Founded in 1994, the MMACF is unusual in that it serves two counties in two states — Menominee County is in Michigan’s Upper Peninsula. While it works in several areas, its clean energy grant initiative sets it apart, says Executive Director Paula Gruszynski.
Fulfilling the grant required a three-pronged approach: community engagement, school energy audits and teacher education, she says.
In the foundation’s efforts to be proactive in the communities it serves, this initiative checked all the boxes. In addition to raising the organization’s profile, the MMACF partnered with schools to conduct Level 1 audits, which meant working with energy providers and building supervisors and then providing funds for improvements, asking schools to match those.
“It was encouraging and a sign they were interested,” Gruszynski says. “The foundation took the lead on this and was the catalyst. All the superintendents were willing to take that time.”
In addition, the MMACF trained and provided lesson plans and curriculums to middle school teachers in 15 districts to help students learn about clean energy.
“Superintendents were very clear that was a priority for them — to give (teachers) something useful,” says Gruszynski, a former teacher. “I understand the importance of small community schools and how they are the heart of the community.”
The clean energy initiative was a way to “understand what the needs are and going forcefully” to address them. And not only did that message impact the superintendents and staff, it filtered down to the students.
Gruszynski shares two stories from students. In one, a student called the program “incredible,” adding that the work started in the classroom would help “change the world.” In another, a boy who lived on a farm in Peshtigo said his family’s water heater went out. He talked with his dad about solar energy, which they now use.
“(The student) learned about it because of the leadership of our foundation,” Gruszynski says. “It was tear-jerking. It validated the appetite for the schools to do these kinds of things.”
Getting students involved is a core part of the MMACF. The foundation established a Youth Advisory Committee in 1996. The Youth Field of Interest Fund began from a challenge grant from the W.K. Kellogg Foundation.
The Youth Field of Interest Fund provides grants to a variety of youth programs in the area. Members of the advisory committee, all between the ages of 12 and 21, select YAC representatives who sit on the full foundation board with voting rights.
Collaboration is another core foundation value — whether that’s with local organizations or other community foundations, Gruszynski says.
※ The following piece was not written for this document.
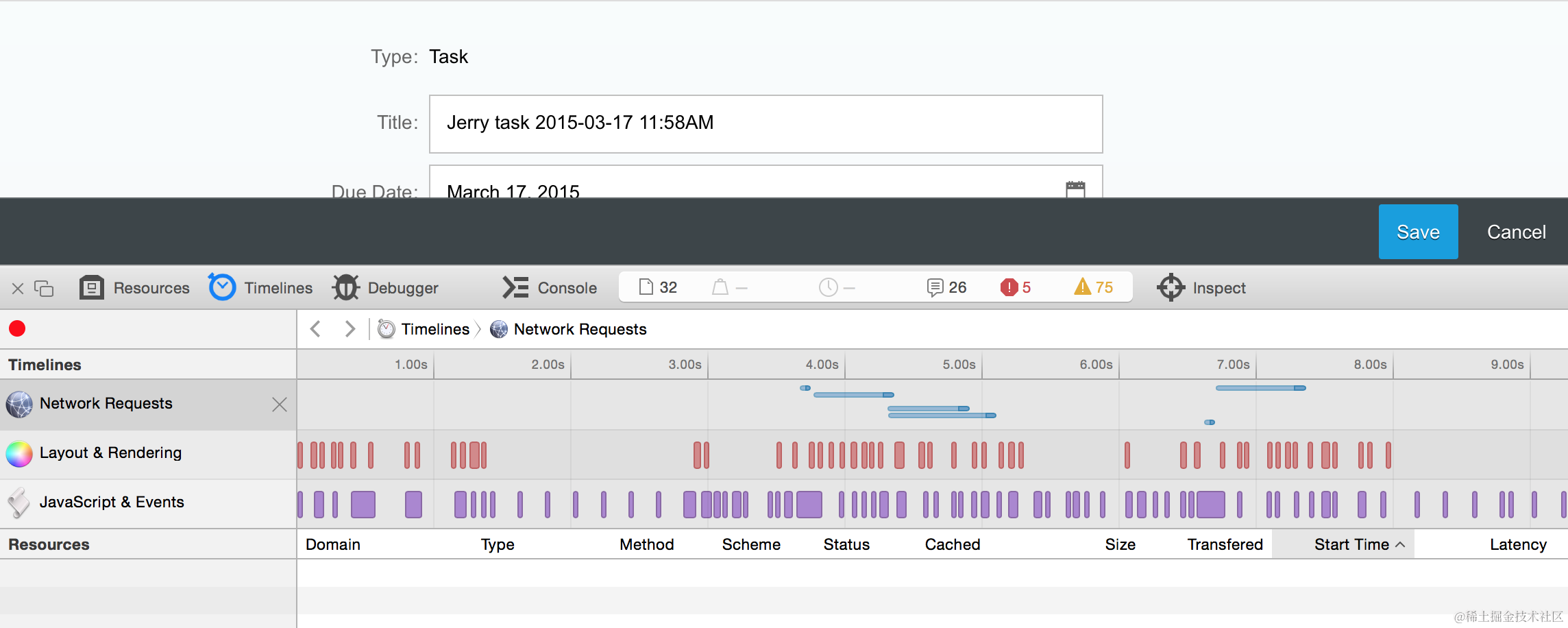
Task: Click the Save button
Action: pos(1418,231)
Earlier this year, the MMACF joined with several other community foundations to share resources, address common concerns, and identify actions and policies that will protect common water resources.
Called the “Resilient Future Project,” the collaboration seeks to build a community of civic and municipal leaders with the vision and drive to identify and implement strategies to better prepare for severe storm events.
Future fund helps kids
Who doesn’t like — or need — free money? The foundation’s new initiative, Future Fund, is a commitment to the future kindergarten students in Marinette and Menominee counties. Starting with the 2019-20 school year, each kindergartner in public, private, virtual and home schools will receive $50, which cannot be accessed until high school graduation.
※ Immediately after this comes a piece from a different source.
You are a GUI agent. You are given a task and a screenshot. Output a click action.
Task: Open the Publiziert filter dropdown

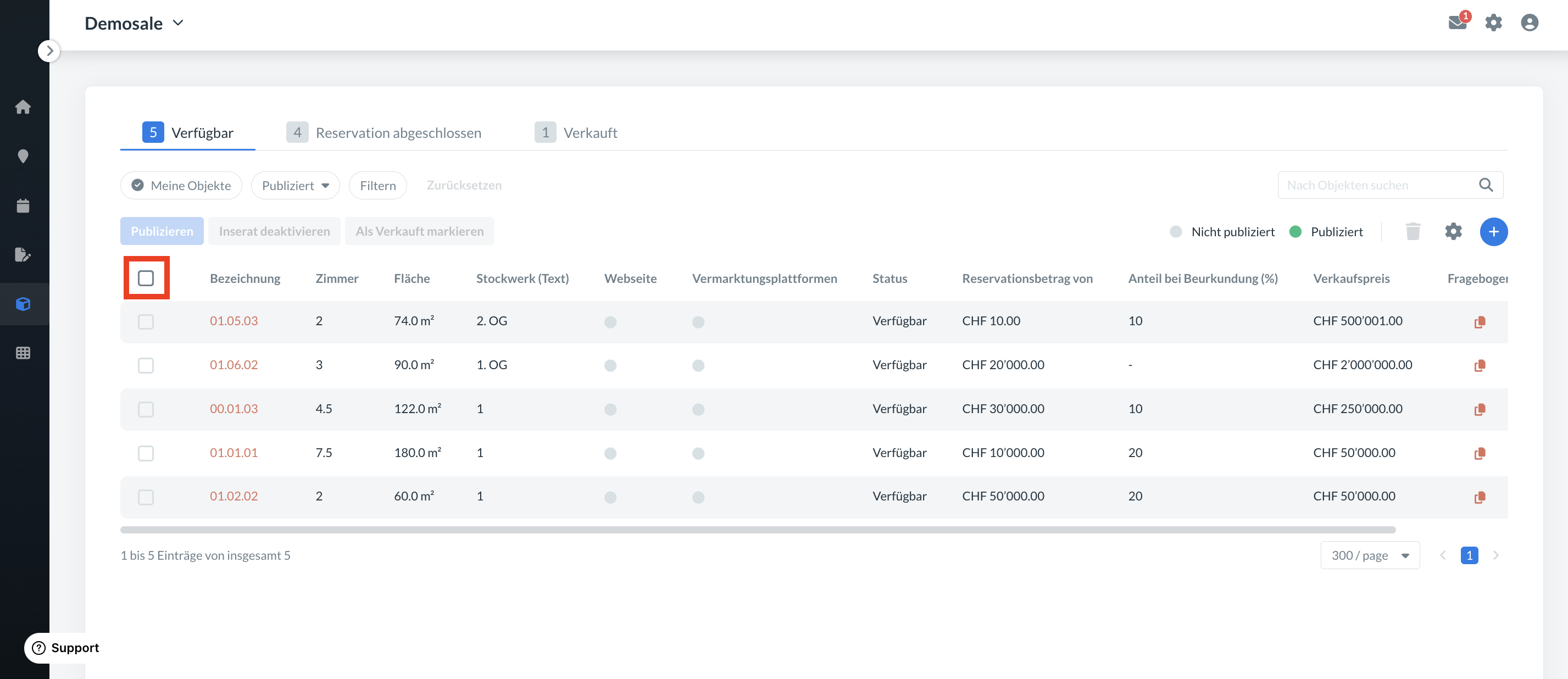tap(295, 186)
“We believe you have a future and you have a choice,” Gruszynski says. “Our Future Fund is modeled after Children’s Savings Accounts, which have been established in 65 communities across the United States. The program will be the first in the country to cover all kindergarten students in two counties in different states.”
Such funds are usually the purview of municipalities, but the M&M board of directors spent two years researching similar funds before launching its own, Gruszynski says.
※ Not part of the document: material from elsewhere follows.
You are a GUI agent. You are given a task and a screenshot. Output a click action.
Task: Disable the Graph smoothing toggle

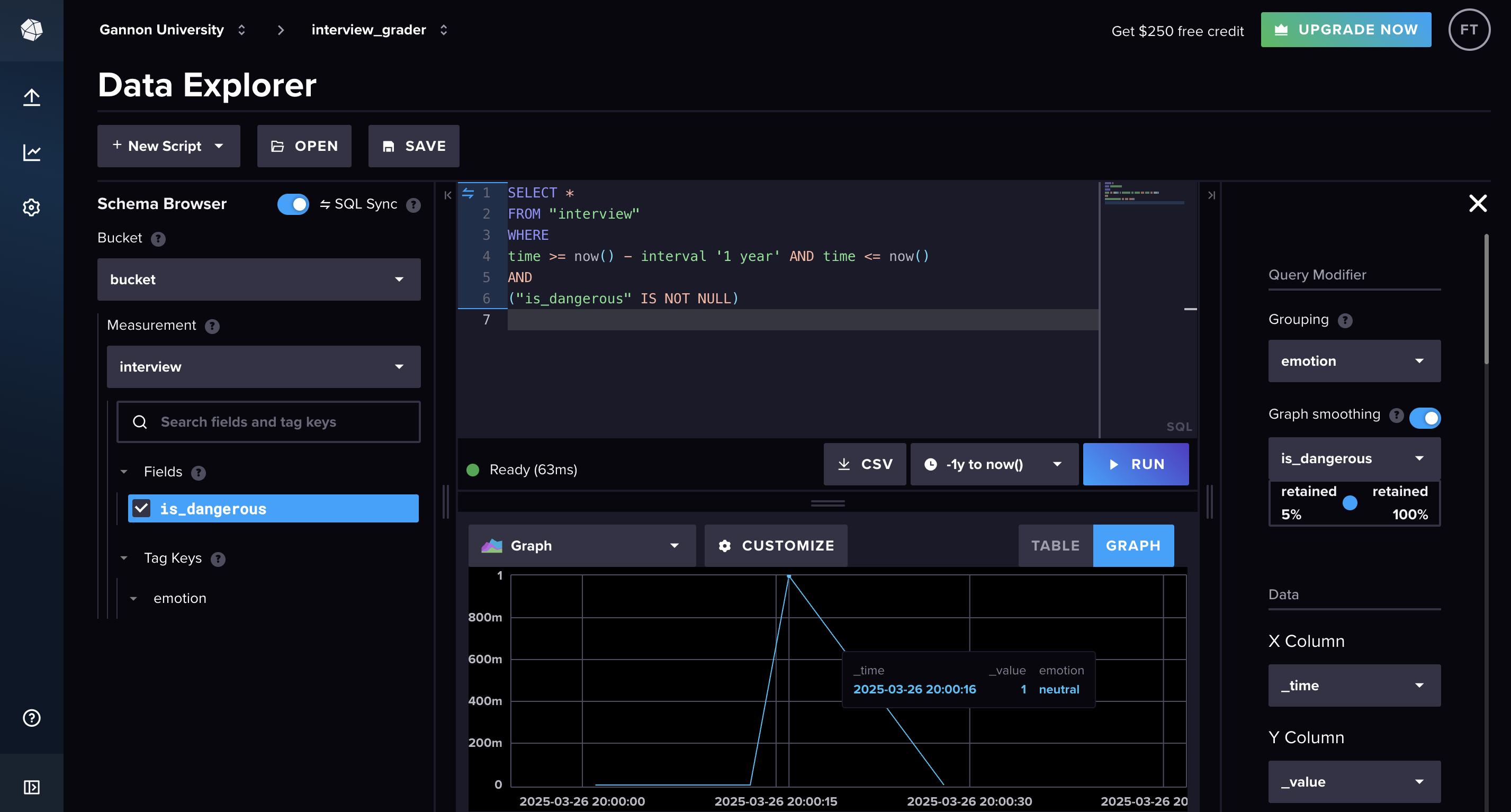[x=1424, y=418]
Under the program, at the start of the school year, the foundation will establish a $50 deposit-only savings account at a local financial institution for each kindergarten student. The Future Fund accounts will grow with additional deposits from the foundation during the students’ K-12 school career as well as interest earned on the accounts. A Parents Future Fund allows parents to add to the account as well. The funds cannot be accessed until after graduation.
“For us, the biggest impact is the financial literacy and the incentives that go throughout their school career,” Gruszynski says.
“This is not a scholarship fund,” she continues, adding that it’s a way to keep up financial knowledge throughout school and think ahead to opportunities.
The M&M Area Community Foundation is collaborating with the Community Foundation of Marquette County, Community Foundation of the Upper Peninsula and Delta County, Duluth Superior Area Community Foundation and Keweenaw Community Foundation to improve the health and wellbeing of Great Lakes communities. The groups are looking at implementing more effective flood defenses and assessing risks and vulnerabilities that come from extreme weather.